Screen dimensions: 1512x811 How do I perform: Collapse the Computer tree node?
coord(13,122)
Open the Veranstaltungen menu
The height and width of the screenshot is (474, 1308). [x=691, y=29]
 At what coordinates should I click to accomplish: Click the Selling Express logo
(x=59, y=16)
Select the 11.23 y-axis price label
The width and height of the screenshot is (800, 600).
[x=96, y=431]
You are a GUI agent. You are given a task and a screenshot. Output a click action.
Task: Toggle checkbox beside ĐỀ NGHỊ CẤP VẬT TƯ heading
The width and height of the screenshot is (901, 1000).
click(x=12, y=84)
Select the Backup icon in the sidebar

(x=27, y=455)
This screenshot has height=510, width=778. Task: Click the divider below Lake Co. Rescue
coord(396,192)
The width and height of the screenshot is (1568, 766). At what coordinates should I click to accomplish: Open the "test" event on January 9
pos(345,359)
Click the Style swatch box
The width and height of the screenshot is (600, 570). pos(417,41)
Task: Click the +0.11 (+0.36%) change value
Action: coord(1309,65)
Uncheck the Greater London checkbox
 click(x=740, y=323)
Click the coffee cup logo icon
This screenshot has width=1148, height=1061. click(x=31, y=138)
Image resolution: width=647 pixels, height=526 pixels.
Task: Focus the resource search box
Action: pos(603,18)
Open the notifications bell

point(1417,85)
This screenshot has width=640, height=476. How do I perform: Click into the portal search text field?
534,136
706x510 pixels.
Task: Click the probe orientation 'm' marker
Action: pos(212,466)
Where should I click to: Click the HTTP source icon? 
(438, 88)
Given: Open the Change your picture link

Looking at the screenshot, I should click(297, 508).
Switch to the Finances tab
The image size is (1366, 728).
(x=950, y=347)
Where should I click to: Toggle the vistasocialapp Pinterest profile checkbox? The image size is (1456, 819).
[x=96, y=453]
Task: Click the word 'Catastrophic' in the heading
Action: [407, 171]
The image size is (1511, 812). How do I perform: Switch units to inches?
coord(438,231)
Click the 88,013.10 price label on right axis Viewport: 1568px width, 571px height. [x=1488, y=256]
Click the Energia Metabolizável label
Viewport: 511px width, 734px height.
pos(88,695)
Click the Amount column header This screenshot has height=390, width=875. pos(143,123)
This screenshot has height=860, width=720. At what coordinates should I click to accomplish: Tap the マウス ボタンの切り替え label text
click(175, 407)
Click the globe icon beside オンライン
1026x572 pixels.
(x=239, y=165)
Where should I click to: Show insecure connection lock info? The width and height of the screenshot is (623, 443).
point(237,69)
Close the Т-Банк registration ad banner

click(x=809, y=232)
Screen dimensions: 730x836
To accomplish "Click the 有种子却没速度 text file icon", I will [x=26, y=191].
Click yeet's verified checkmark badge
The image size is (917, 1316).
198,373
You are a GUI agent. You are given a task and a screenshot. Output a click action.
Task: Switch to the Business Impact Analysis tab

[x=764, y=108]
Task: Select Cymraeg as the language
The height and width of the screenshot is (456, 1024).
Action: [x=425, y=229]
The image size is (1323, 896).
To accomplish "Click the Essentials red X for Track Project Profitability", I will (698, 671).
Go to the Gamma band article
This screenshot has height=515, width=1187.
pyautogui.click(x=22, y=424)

• **WRITTEN EXERCISE**: Reproduce the rows above from the line containing "Click yeet's verified checkmark badge" through the line containing "will (698, 671).", requests included, and shift every coordinate in the answers up by 29.

• **RESULT**:
Click yeet's verified checkmark badge
The image size is (917, 1316).
227,402
You are a GUI agent. You are given a task and a screenshot. Output a click action.
Task: Switch to the Business Impact Analysis tab

[x=793, y=137]
Task: Select Cymraeg as the language
The height and width of the screenshot is (456, 1024).
Action: [x=454, y=258]
The image size is (1323, 896).
To accomplish "Click the Essentials red X for Track Project Profitability", I will (727, 700).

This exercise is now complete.